● GIVEN PASSAGE:
The full text of the TA Luft is available on the Internet.

==AUSTAL2000==
AUSTAL2000 is an atmospheric dispersion model for simulating the dispersion of air pollutants in the ambient atmosphere. It was developed by Ingenieurbüro Janicke in Dunum, Germany under contract to the Federal Ministry for Environment, Nature Conservation and Nuclear Safety. Although not named in the TA Luft, it is the reference dispersion model accepted as being in compliance with the requirements of Annex 3 of the TA Luft and the pertinent VDI Guidelines.

It simulates the dispersion of air pollutants by utilizing a random walk process (Lagrangian simulation model) and it has capabilities for building effects, complex terrain, pollutant plume depletion by wet or dry deposition, and first order chemical reactions. It is available for download on the Internet free of cost.

● ENTRIES SHOWN:
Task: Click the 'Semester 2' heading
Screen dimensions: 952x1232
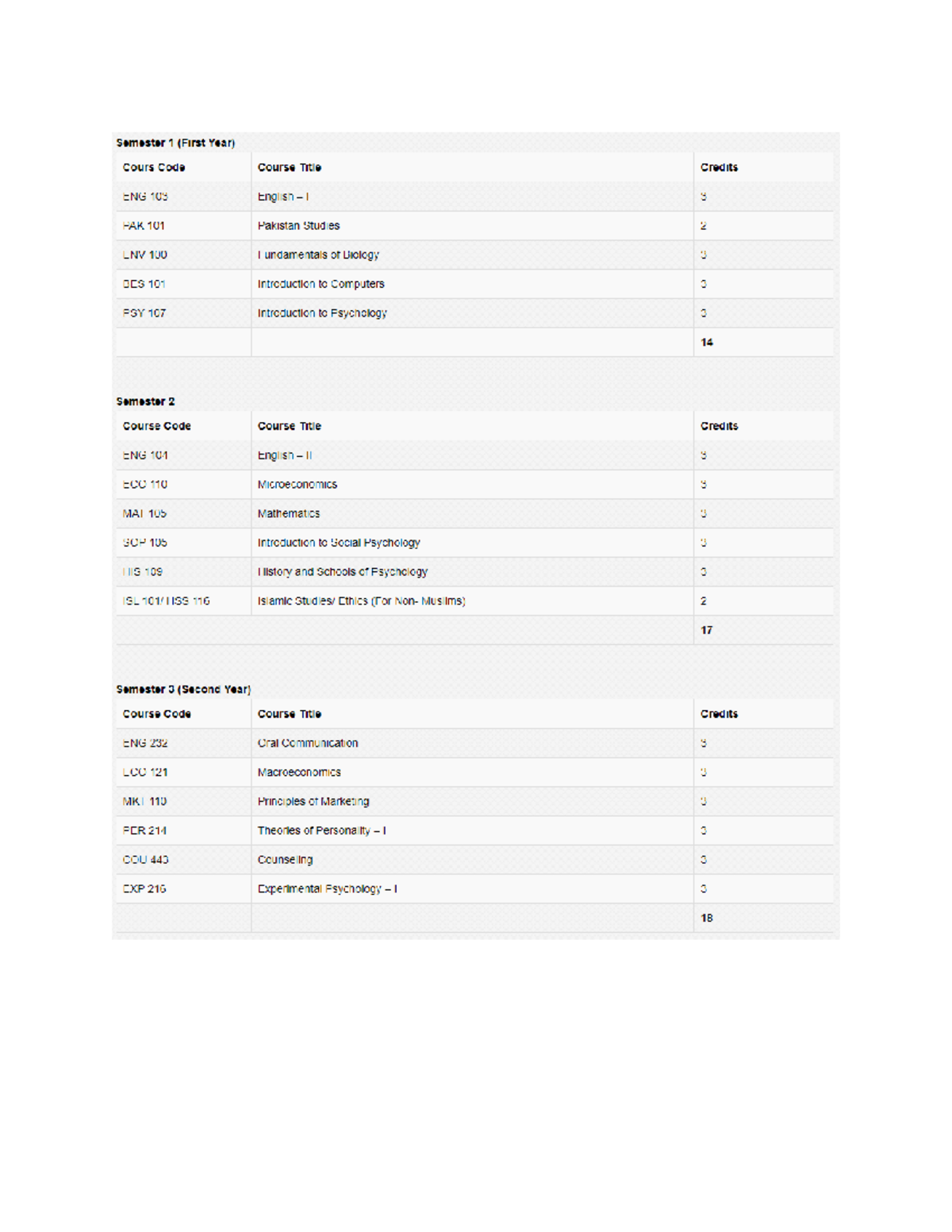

--

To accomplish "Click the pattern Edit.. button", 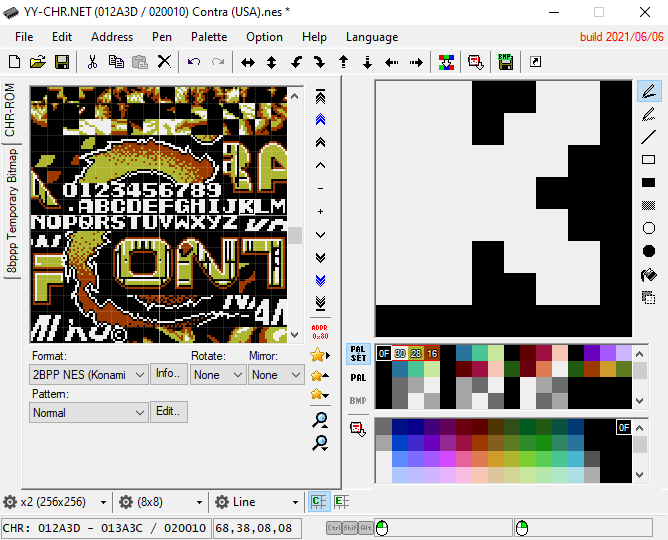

● COMPLETE THE FOLLOWING:
**A.** Using the AUSTAL2000 passage, decide whether each statement agrees with it. Answer yes or no for each, and quote the deciding words. (i) AUSTAL2000 was developed in Dunum, Germany. (ii) The TA Luft names AUSTAL2000 as its reference model. (iii) AUSTAL2000 must be purchased before it can be downloaded.
**B.** According to the AUSTAL2000 passage, what process does the model use to simulate the dispersion of air pollutants?

● TASK-BY-TASK OUTPUTS:
**A.**
(i) Yes: "It was developed by Ingenieurbüro Janicke in Dunum, Germany"
(ii) No: "Although not named in the TA Luft"
(iii) No: "It is available for download on the Internet free of cost."

**B.** A random walk process (Lagrangian simulation model).